Кажется, только теперь поняла Поля всю опасность. Пули бьют по окнам, раскалывают черепицу на крышах… Скорее схватить узел и бежать! Узел ее в углу. Утром прихватила с собой на работу, чтобы все было под рукой, если придется сниматься в эвакуацию. А как же с этими бумагами, кучами незаполненных пропусков? И шкафы в кабинете набиты бумагами, которые начальство называло солидным словом «документация», — куда все это деть?
Нет, этого она не могла так оставить.
Схватила свой узел — огромный тюфяк со всякими домашними вещами, вытряхнула из него все, даже нарядное одеяло из разноцветных лоскутов, которое сама сшила, — никакие тряпки теперь не дороги. Вместо них торопливо стала запихивать в чехол от перины папки, книжки ордеров, охапки бумаг… Никогда не думала, что бумага такая тяжелая, — еле подняла эту перину-канцелярию, а чернильницу, чтобы тем не досталась, смахнула рукой со стола, аж брызги заляпали стену.
В саду раненых уже не было, только Степура Андрей Минович, как и раньше, лежал на прежнем месте, подплывши кровью.
— Что же, голубок, мне делать с тобой? — шагнула она к нему. — Как тебя заберу?
И вдруг отпрянула. Он лежал перед нею успокоенный, бездыханный. Глаза прикрыты, запекшиеся губы уже не просят воды.
Сердце у Поли сжалось: почему она его не напоила водой днепровской хоть напоследок? Кто же похоронит тебя здесь, голубок? Сады наши запорожские будут тебе шелестеть, Днепр будет шуметь, Днепрогэс будет тебе памятником!
44
От поселка приближалась стрельба, надвигался какой-то грохот, и через минуту в садах блеснул маслянистым боком танк. Ломая деревья, он продирался в направлении открытой подстанции, подминал под себя клумбы, цветущие розы, оборванные провода.
Запыхавшаяся, сгорбленная под тяжестью перины, Поля бежала вниз, к потерне, и ей уже ничто не было страшно, не кланялась под пулями, защищенная от них лишь бурдюками надвое разделенной перины, которая все сползала ей на голову и словно бы сама подталкивала вниз по крутому склону. Пули бьют, лязгают — свинцовый град стучит по изоляторам, по железу мачт.
Внизу, у входа в потерну, собрались все, кого тут настигла беда: инженер, монтеры, раненые бойцы.

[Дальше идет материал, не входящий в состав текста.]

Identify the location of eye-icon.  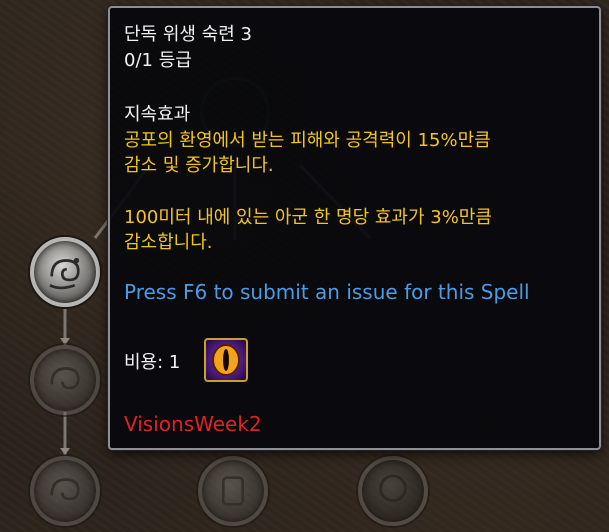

Когда Поля, задыхающаяся, растрепанная, остановилась возле них и сбросила свою ношу, все ахнули, глянув на ее перину: истерзана пулями в клочья, бумаги из дыр вылезают.

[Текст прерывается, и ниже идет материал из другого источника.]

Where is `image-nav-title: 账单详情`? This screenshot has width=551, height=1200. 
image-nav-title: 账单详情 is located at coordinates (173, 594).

Иван Артемович нахмурился.
— На кой черт тащила еще эту канцелярию?
— Не оставлять же им, — сказала Поля и обернулась туда, откуда прибежала.
Там, на огромной территории их Днепрогэса, разгуливали вражеские танки, ломали сады, распахивали гусеницами клумбы. Сюда, вниз, пули не долетают. Зато плотину враг обстреливает все сильнее, кладет мины точно по ней, хотя там — ни одной живой души. По плотине для людей уже нет хода. И на Левый берег они будут пробираться через потерну.

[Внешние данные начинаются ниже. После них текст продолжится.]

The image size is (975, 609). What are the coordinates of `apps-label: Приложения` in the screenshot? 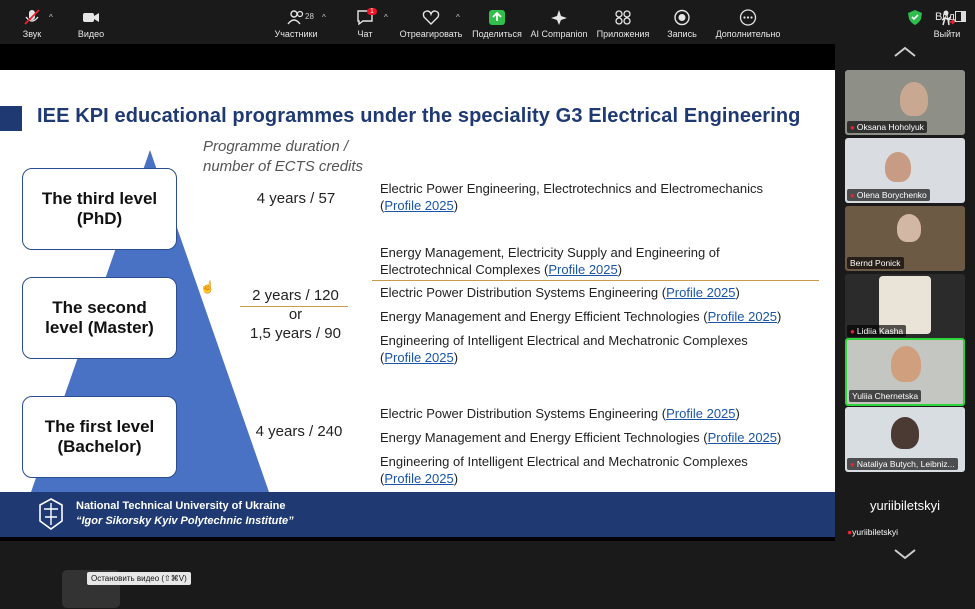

Когда, собираясь в путь, Поля снова взялась за свою перину, к ней подошел в окровавленной гимнастерке знакомый лейтенант из спецчасти. Наклонившись над периной, он порылся в ней, потом достал из кармана спички, чиркнул, и через минуту всю Полину документацию, вытряхнутую на землю, охватило жаркое пламя.